**Passage to read:**

※

Question: Why is ionic lattice energy inversely proportional to the radius of the atom?

Most heterogeneous covalent molecules are polar to some extent. The degree of polarity, or the dipole moment, depends on the difference in electronegativity difference between the two atoms. The larger the dipole moment, the higher the ionic character.

What I know: Electronegativity decreases as you go downward in a group, however, the size increases, usually, as you go downwards in a group. Thus, ionic character will increase upon going downward, but the ionic lattice energy will decrease? This seems contradictory. Is this true? And if it is, why is it so?

※

**Exercise goal:** Reproduce the passage from the lattice energy question above, starting at "Question: Why is" and ending at "the ionic character.".

**Records from a dataset:**

※

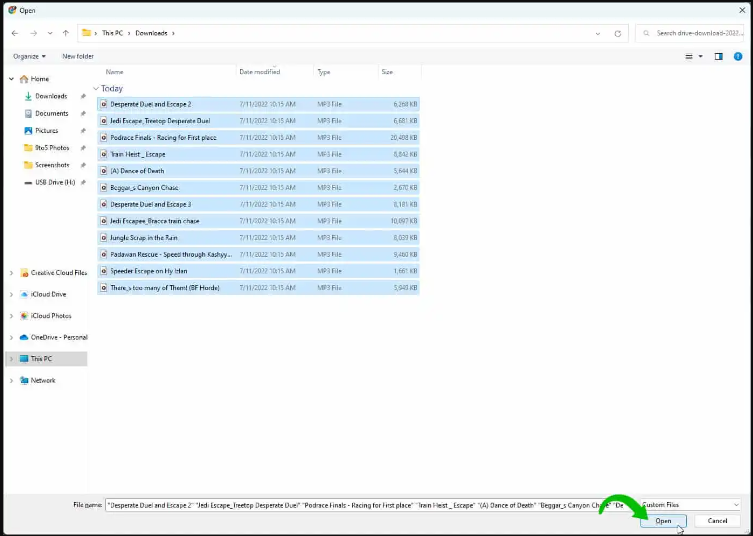The width and height of the screenshot is (753, 536).
Task: Open the Downloads quick access folder
Action: [51, 96]
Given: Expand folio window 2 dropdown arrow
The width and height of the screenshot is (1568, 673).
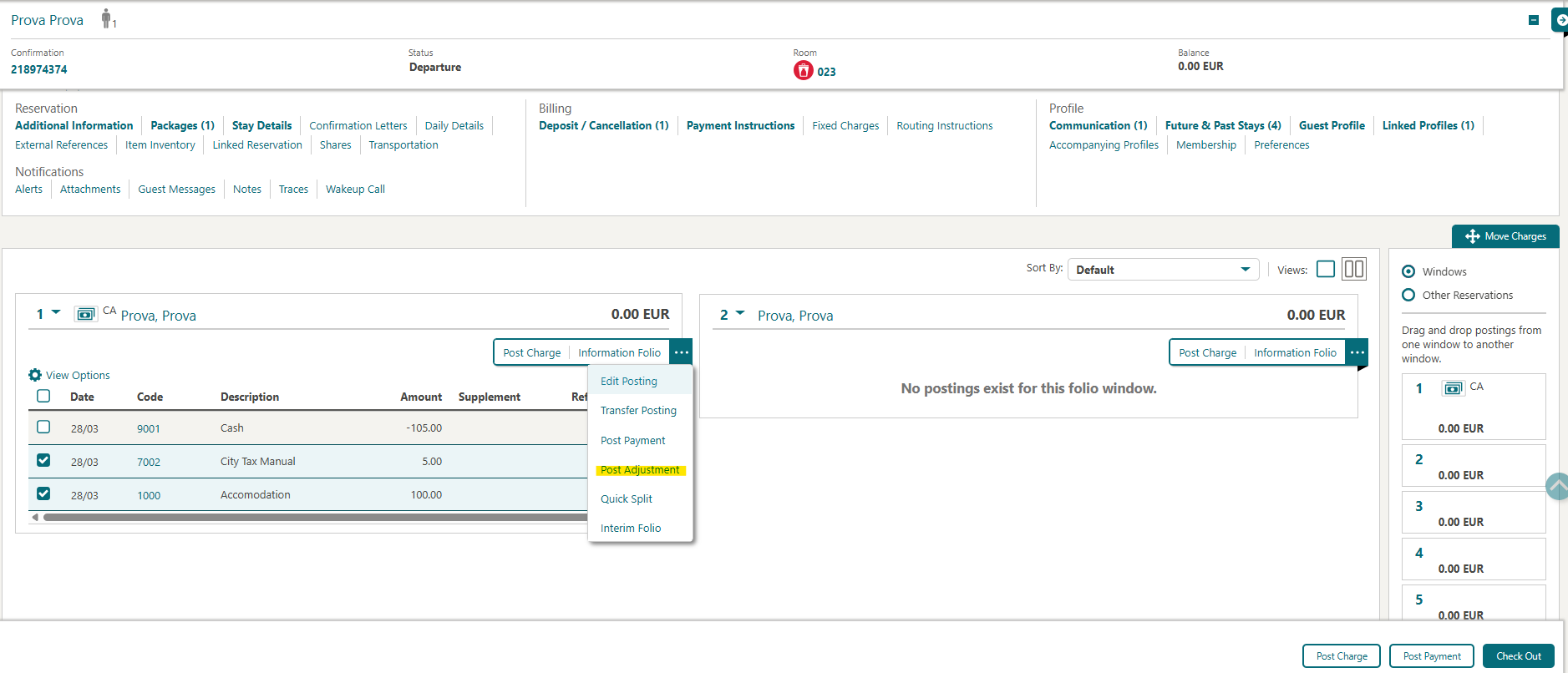Looking at the screenshot, I should point(740,313).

※

**Completed exercise:**
Question: Why is ionic lattice energy inversely proportional to the radius of the atom?

Most heterogeneous covalent molecules are polar to some extent. The degree of polarity, or the dipole moment, depends on the difference in electronegativity difference between the two atoms. The larger the dipole moment, the higher the ionic character.